> [Work instruction]:
A verbatim copy of every entry is required.

> [Entries shown]:
[Start of Attachment]
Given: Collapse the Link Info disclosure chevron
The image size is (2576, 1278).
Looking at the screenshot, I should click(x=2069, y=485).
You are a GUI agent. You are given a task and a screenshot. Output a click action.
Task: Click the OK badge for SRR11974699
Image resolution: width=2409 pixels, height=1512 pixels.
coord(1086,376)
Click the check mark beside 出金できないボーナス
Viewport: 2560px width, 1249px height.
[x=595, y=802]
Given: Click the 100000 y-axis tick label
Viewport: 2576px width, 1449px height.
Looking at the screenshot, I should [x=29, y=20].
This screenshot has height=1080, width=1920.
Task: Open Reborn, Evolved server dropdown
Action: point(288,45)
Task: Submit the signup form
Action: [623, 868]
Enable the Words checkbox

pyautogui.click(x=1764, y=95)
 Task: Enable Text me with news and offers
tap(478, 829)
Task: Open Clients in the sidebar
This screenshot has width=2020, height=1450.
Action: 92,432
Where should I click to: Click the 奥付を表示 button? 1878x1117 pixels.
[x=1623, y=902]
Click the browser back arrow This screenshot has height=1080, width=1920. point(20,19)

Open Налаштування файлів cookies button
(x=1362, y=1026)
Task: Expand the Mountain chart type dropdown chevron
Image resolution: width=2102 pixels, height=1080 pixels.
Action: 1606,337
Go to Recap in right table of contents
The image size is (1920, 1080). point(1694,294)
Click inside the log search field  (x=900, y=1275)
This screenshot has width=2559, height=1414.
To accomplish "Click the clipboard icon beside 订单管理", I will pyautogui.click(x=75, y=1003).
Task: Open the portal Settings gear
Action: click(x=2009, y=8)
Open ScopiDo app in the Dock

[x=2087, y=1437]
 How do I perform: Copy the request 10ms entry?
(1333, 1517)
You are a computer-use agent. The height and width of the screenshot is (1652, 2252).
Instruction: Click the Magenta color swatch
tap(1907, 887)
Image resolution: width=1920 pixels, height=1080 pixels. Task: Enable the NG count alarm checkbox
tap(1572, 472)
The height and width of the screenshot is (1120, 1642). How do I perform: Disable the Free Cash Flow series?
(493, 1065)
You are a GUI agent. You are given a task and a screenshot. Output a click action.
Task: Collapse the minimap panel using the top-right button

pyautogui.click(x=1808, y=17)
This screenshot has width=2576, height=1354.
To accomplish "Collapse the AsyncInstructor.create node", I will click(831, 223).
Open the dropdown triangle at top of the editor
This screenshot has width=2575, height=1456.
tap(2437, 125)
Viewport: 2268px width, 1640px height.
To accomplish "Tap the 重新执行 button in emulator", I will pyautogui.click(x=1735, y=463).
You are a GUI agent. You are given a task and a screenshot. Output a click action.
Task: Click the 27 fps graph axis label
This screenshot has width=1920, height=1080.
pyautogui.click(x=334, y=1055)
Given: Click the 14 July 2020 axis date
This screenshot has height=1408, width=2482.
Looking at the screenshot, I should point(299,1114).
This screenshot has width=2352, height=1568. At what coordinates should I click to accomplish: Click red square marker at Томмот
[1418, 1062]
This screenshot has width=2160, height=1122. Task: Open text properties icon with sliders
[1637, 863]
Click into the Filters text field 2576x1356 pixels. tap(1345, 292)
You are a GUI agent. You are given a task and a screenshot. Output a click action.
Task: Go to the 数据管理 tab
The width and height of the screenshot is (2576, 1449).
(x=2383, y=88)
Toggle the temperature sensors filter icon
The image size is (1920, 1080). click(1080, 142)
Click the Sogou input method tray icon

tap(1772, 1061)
[End of Attachment]
> [Result for this exercise]:
Given: Collapse the Link Info disclosure chevron
The image size is (2576, 1278).
Looking at the screenshot, I should click(x=2069, y=485).
You are a GUI agent. You are given a task and a screenshot. Output a click action.
Task: Click the OK badge for SRR11974699
Image resolution: width=2409 pixels, height=1512 pixels.
coord(1086,376)
Click the check mark beside 出金できないボーナス
Viewport: 2560px width, 1249px height.
[x=595, y=802]
Given: Click the 100000 y-axis tick label
Viewport: 2576px width, 1449px height.
Looking at the screenshot, I should [x=29, y=20].
This screenshot has height=1080, width=1920.
Task: Open Reborn, Evolved server dropdown
Action: point(288,45)
Task: Submit the signup form
Action: [623, 868]
Enable the Words checkbox

pyautogui.click(x=1764, y=95)
 Task: Enable Text me with news and offers
tap(478, 829)
Task: Open Clients in the sidebar
This screenshot has width=2020, height=1450.
Action: 92,432
Where should I click to: Click the 奥付を表示 button? 1878x1117 pixels.
[x=1623, y=902]
Click the browser back arrow This screenshot has height=1080, width=1920. point(20,19)

Open Налаштування файлів cookies button
(x=1362, y=1026)
Task: Expand the Mountain chart type dropdown chevron
Image resolution: width=2102 pixels, height=1080 pixels.
Action: 1606,337
Go to Recap in right table of contents
The image size is (1920, 1080). point(1694,294)
Click inside the log search field  (x=900, y=1275)
This screenshot has width=2559, height=1414.
To accomplish "Click the clipboard icon beside 订单管理", I will pyautogui.click(x=75, y=1003).
Task: Open the portal Settings gear
Action: click(x=2009, y=8)
Open ScopiDo app in the Dock

[x=2087, y=1437]
 How do I perform: Copy the request 10ms entry?
(1333, 1517)
You are a computer-use agent. The height and width of the screenshot is (1652, 2252).
Instruction: Click the Magenta color swatch
tap(1907, 887)
Image resolution: width=1920 pixels, height=1080 pixels. Task: Enable the NG count alarm checkbox
tap(1572, 472)
The height and width of the screenshot is (1120, 1642). How do I perform: Disable the Free Cash Flow series?
(493, 1065)
You are a GUI agent. You are given a task and a screenshot. Output a click action.
Task: Collapse the minimap panel using the top-right button

pyautogui.click(x=1808, y=17)
This screenshot has width=2576, height=1354.
To accomplish "Collapse the AsyncInstructor.create node", I will click(831, 223).
Open the dropdown triangle at top of the editor
This screenshot has width=2575, height=1456.
tap(2437, 125)
Viewport: 2268px width, 1640px height.
To accomplish "Tap the 重新执行 button in emulator", I will pyautogui.click(x=1735, y=463).
You are a GUI agent. You are given a task and a screenshot. Output a click action.
Task: Click the 27 fps graph axis label
This screenshot has width=1920, height=1080.
pyautogui.click(x=334, y=1055)
Given: Click the 14 July 2020 axis date
This screenshot has height=1408, width=2482.
Looking at the screenshot, I should point(299,1114).
This screenshot has width=2352, height=1568. At what coordinates should I click to accomplish: Click red square marker at Томмот
[1418, 1062]
This screenshot has width=2160, height=1122. Task: Open text properties icon with sliders
[1637, 863]
Click into the Filters text field 2576x1356 pixels. tap(1345, 292)
You are a GUI agent. You are given a task and a screenshot. Output a click action.
Task: Go to the 数据管理 tab
The width and height of the screenshot is (2576, 1449).
(x=2383, y=88)
Toggle the temperature sensors filter icon
The image size is (1920, 1080). click(1080, 142)
Click the Sogou input method tray icon

tap(1772, 1061)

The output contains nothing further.